▸ **AIM OF THE TASK**:
Rewrite the records from the line that has "The image size is (1200, 630)." through the line that has "click(x=995, y=450)", changing "image size" to "screenshot size" and leaving everything else as it is.

─── EXERCISE MATERIAL

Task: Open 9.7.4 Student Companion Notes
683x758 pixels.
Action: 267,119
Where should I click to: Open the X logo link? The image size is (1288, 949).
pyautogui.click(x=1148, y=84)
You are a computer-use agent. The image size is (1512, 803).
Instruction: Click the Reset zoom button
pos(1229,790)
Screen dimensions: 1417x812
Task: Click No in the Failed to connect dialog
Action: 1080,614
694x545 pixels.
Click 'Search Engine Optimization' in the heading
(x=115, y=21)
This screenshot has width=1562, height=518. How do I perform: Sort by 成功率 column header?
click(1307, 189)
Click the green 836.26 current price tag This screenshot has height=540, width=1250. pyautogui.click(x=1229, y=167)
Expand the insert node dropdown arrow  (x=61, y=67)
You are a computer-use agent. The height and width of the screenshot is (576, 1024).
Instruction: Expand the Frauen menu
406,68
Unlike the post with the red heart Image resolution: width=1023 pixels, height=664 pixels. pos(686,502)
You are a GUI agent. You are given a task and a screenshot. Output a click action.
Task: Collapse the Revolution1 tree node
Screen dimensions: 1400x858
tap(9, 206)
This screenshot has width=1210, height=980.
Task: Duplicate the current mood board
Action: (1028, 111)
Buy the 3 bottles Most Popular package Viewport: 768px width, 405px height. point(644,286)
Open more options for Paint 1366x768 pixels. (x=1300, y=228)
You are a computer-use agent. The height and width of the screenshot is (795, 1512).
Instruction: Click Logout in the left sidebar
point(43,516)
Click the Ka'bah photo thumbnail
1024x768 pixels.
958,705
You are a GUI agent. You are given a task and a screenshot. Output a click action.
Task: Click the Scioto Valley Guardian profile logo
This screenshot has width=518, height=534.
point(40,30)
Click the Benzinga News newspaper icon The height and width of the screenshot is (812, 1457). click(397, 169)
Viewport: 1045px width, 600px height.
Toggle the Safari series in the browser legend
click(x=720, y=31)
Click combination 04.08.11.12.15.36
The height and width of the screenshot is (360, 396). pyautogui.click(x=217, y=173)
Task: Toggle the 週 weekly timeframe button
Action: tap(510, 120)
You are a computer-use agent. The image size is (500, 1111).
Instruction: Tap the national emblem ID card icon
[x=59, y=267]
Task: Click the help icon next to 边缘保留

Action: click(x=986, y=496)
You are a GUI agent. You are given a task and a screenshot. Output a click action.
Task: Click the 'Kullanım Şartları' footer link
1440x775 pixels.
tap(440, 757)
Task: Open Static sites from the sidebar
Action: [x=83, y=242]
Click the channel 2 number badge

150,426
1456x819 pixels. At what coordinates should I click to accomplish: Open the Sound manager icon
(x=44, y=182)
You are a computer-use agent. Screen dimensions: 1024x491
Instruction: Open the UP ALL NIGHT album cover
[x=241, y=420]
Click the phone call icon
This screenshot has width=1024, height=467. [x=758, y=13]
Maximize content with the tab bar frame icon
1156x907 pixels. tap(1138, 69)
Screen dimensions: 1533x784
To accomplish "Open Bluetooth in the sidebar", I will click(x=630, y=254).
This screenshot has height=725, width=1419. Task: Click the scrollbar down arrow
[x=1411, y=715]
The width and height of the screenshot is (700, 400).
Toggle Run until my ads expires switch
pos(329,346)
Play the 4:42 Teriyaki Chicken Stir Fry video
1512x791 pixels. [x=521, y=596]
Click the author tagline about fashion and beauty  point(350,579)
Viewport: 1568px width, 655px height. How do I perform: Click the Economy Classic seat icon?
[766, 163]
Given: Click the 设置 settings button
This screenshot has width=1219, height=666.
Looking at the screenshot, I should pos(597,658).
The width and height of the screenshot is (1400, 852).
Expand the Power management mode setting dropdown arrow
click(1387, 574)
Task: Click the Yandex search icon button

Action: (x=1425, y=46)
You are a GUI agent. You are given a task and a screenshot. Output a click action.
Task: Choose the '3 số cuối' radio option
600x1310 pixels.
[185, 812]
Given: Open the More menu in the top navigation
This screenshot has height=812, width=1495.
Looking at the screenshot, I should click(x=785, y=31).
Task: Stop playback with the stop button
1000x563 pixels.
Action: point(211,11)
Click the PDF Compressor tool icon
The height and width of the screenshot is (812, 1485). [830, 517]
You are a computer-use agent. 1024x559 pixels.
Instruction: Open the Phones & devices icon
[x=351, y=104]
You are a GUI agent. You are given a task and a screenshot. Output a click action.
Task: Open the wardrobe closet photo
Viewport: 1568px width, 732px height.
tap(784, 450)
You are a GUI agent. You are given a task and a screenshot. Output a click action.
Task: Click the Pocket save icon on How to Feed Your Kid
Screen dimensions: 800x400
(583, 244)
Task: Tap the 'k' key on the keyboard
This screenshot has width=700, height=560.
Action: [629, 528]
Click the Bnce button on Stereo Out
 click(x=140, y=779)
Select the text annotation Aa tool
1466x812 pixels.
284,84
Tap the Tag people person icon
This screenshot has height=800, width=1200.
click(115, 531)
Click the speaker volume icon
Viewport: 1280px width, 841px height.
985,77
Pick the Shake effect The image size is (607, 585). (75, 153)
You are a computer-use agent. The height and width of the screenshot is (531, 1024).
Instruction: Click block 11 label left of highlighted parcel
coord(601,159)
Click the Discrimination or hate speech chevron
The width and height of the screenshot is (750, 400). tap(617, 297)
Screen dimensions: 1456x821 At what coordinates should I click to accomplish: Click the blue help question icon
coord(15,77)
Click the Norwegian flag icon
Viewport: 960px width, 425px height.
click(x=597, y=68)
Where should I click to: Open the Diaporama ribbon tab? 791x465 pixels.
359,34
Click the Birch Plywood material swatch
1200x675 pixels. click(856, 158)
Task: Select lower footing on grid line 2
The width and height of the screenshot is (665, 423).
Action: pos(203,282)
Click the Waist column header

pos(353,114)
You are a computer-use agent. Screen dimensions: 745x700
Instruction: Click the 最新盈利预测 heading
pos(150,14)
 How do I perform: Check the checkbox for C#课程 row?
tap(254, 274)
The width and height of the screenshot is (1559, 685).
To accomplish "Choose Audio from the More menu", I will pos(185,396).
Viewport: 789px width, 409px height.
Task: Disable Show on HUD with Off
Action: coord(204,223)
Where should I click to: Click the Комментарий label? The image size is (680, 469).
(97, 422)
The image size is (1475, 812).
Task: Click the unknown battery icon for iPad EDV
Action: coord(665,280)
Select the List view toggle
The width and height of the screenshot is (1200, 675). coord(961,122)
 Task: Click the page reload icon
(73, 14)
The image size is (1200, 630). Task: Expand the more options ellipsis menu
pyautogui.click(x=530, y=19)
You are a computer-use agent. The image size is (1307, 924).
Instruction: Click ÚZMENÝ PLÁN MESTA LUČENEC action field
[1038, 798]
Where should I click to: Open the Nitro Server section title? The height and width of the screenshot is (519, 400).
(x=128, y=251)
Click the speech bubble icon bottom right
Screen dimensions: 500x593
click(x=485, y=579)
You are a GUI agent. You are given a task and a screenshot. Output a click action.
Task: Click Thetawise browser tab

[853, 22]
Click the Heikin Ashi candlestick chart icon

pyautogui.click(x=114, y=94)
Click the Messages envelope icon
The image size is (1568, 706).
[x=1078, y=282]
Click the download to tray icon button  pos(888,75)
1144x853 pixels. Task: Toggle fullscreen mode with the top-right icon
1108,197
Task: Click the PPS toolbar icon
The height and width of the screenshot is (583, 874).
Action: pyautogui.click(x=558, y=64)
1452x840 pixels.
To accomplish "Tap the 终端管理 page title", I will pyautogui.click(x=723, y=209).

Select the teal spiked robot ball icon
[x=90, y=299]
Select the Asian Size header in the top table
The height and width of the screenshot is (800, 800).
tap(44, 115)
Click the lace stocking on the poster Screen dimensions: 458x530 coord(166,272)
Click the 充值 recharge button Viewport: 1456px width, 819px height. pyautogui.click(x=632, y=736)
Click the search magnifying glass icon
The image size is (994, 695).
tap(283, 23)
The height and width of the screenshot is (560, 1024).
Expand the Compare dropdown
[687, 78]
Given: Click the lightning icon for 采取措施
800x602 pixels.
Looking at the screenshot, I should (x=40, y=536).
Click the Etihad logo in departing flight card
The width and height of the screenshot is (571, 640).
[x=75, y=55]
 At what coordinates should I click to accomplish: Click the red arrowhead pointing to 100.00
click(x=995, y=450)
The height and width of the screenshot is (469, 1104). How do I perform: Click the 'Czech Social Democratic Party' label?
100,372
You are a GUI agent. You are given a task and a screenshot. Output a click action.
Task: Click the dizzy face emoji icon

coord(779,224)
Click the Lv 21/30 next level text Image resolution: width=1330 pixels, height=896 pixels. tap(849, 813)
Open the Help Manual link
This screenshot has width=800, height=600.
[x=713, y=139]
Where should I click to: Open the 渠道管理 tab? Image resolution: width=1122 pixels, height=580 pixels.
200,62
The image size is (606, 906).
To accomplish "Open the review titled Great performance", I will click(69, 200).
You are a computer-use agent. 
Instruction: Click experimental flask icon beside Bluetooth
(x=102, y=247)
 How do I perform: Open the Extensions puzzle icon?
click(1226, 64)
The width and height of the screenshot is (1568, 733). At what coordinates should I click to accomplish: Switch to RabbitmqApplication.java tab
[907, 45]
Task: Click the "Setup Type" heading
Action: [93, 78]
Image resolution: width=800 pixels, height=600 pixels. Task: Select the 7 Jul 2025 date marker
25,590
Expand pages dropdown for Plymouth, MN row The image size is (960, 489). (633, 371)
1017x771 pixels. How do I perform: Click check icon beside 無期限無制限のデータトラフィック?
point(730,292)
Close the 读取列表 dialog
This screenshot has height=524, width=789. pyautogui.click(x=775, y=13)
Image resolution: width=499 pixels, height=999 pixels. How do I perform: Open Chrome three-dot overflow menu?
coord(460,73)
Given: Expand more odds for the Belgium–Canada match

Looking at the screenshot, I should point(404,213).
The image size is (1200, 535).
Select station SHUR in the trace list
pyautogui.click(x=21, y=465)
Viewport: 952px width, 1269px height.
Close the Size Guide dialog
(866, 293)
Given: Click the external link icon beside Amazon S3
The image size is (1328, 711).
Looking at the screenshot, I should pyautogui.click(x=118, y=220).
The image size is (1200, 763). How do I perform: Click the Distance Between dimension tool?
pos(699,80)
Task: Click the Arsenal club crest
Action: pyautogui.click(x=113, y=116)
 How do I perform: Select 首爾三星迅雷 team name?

──────

▸ **RIGHT ANSWER**:
The screenshot size is (1200, 630). Task: Expand the more options ellipsis menu
pyautogui.click(x=530, y=19)
You are a computer-use agent. The screenshot size is (1307, 924).
Instruction: Click ÚZMENÝ PLÁN MESTA LUČENEC action field
[1038, 798]
Where should I click to: Open the Nitro Server section title? The height and width of the screenshot is (519, 400).
(x=128, y=251)
Click the speech bubble icon bottom right
Screen dimensions: 500x593
click(x=485, y=579)
You are a GUI agent. You are given a task and a screenshot. Output a click action.
Task: Click Thetawise browser tab

[853, 22]
Click the Heikin Ashi candlestick chart icon

pyautogui.click(x=114, y=94)
Click the Messages envelope icon
The screenshot size is (1568, 706).
[x=1078, y=282]
Click the download to tray icon button  pos(888,75)
1144x853 pixels. Task: Toggle fullscreen mode with the top-right icon
1108,197
Task: Click the PPS toolbar icon
The height and width of the screenshot is (583, 874).
Action: pyautogui.click(x=558, y=64)
1452x840 pixels.
To accomplish "Tap the 终端管理 page title", I will pyautogui.click(x=723, y=209).

Select the teal spiked robot ball icon
[x=90, y=299]
Select the Asian Size header in the top table
The height and width of the screenshot is (800, 800).
tap(44, 115)
Click the lace stocking on the poster Screen dimensions: 458x530 coord(166,272)
Click the 充值 recharge button Viewport: 1456px width, 819px height. pyautogui.click(x=632, y=736)
Click the search magnifying glass icon
The screenshot size is (994, 695).
tap(283, 23)
The height and width of the screenshot is (560, 1024).
Expand the Compare dropdown
[687, 78]
Given: Click the lightning icon for 采取措施
800x602 pixels.
Looking at the screenshot, I should (x=40, y=536).
Click the Etihad logo in departing flight card
The width and height of the screenshot is (571, 640).
[x=75, y=55]
 At what coordinates should I click to accomplish: Click the red arrowhead pointing to 100.00
click(x=995, y=450)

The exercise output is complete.